Emirates has opened the Dubai Airshow with a £42bn purchase of Boeing aircraft, showing how aviation has bounced back after the groundings of the coronavirus pandemic, even as Israel’s war with Hamas clouds regional security.
The long-haul carrier’s chief executive and chair, Sheikh Ahmed bin Saeed Al Maktoum, announced the deal for 90 Boeing 777 aircraft – including 55 of the 777-9 variants and 35 777-8s – and a five Boeing 787 Dreamliners to add to the previous order.
“This is a long-term commitment that supports hundreds of thousands of jobs, not only at Boeing but also throughout the global aviation supply chain,” he said. “The 777 is at the centre of Emirates’ strategy to connect cities on all continents non-stop to Dubai.”

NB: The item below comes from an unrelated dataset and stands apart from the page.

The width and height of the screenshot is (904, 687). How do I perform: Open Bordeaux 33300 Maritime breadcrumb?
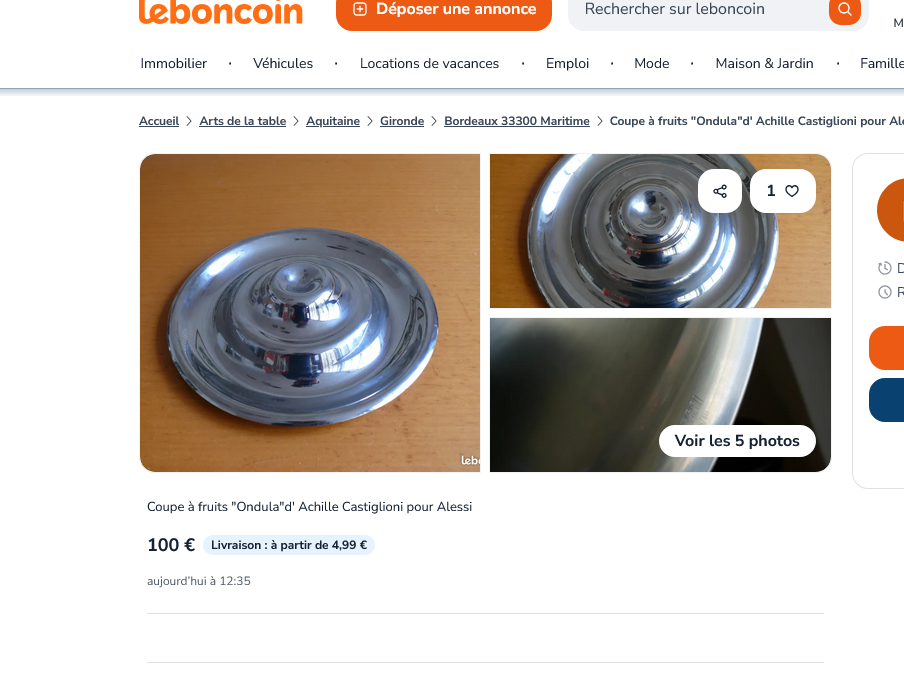[x=517, y=121]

Its low-cost sister airline, FlyDubai, also unveiled a separate purchase of 30 Boeing 787-9 Dreamliners, the first wide-body aircraft in its fleet. The parties did not offer a cash value for that deal, but it represents a major change for FlyDubai, which to this point has only flown Boeing 737 single-aisle aircraft on shorter distances.
The air show this year comes amid the Israel-Hamas war, as well as Russia’s war on Ukraine, which is likely to influence the five-day show at Al Maktoum Airport at Dubai World Central. It is the city-state’s second airfield after Dubai International Airport, which is the world’s busiest for international travel and the home base for Emirates.

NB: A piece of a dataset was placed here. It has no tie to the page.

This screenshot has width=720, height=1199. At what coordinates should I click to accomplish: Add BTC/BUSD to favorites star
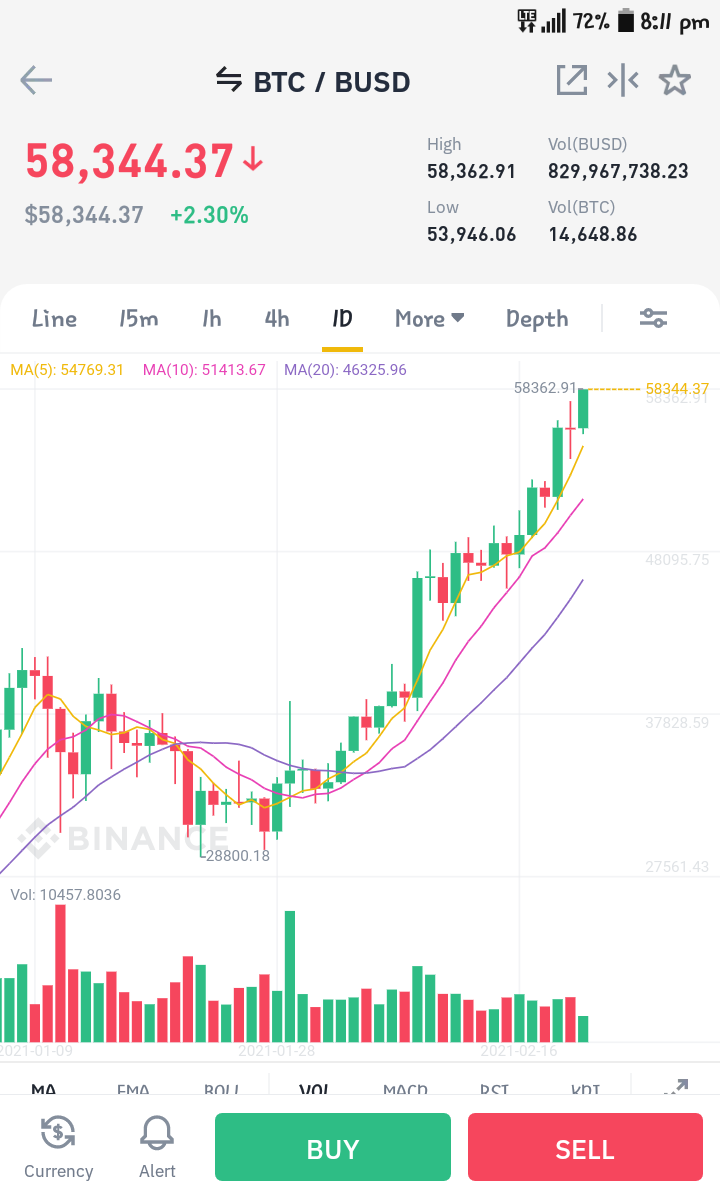pyautogui.click(x=675, y=80)

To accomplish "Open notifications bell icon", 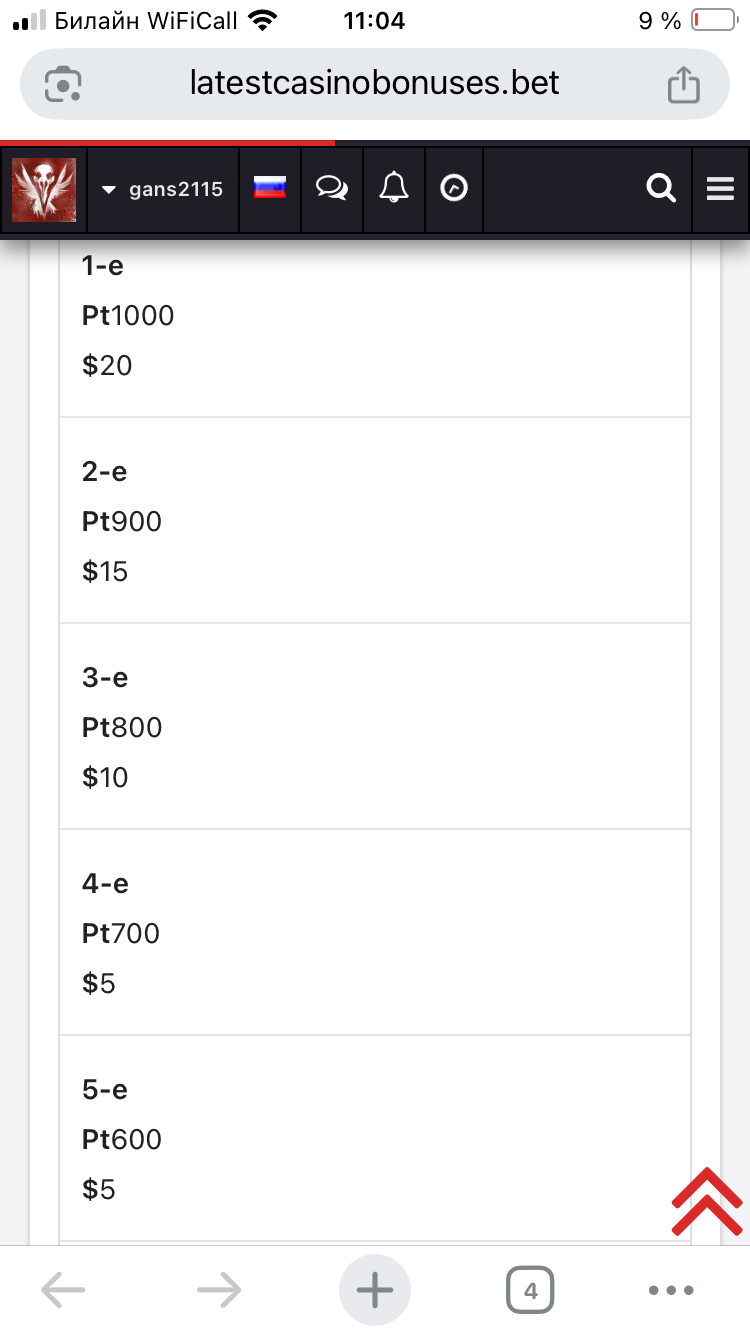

While commercial aviation takes much of the attention, arms manufacturers also have exhibitions at the show. Two major Israeli firms, Rafael Advanced Defence Systems and Israel Aerospace Industries, had been slated to participate.
But the IAI stand, bearing the slogan “Where Courage Meets Technology”, was roped off and empty on Monday as people poured into the show. A stand for Rafael handed out coffee, though there were no sales staff.
Rafael also sponsored a meeting of air force commanders on Sunday at a luxury Dubai hotel, highlighting the balancing act being struck by the UAE amid anger in the Arab world over the Israel-Hamas war.
The UAE, a federation of seven sheikhdoms, established diplomatic relations with Israel in 2020.
Global aviation is booming after the coronavirus pandemic saw worldwide lockdowns and aircraft grounded – particularly at Al Maktoum Airport, which served for months as a parking space for Emirates’ double-decker Airbus 380s.
Air traffic is now at 97 per cent of pre-Covid levels, according to the International Air Transport Association. Middle Eastern airlines, which supply key East-West routes for global travel, saw a 26.6 per cent increase in September traffic compared with a year earlier, IATA says.
Emirates, a main economic engine for Dubai amid its booming property market, announced record half-year profits of £2.3bn on Thursday. That is up from £1bn for the same period last year, potentially putting the airline on track for another record-breaking year. The airline says it has repaid £2.1bn of the loans it received during the height of the pandemic to stay afloat.
Tim Clark, president of Emirates, told Bloomberg in September to “watch this space” for purchases from Airbus and Boeing during the air show. The airline is hiring new pilots and crew, likely to staff new aircraft.
“We’ve got a lot of big plans for the airline going forward,” Mr Clark said. “New fleet, larger numbers, larger network.”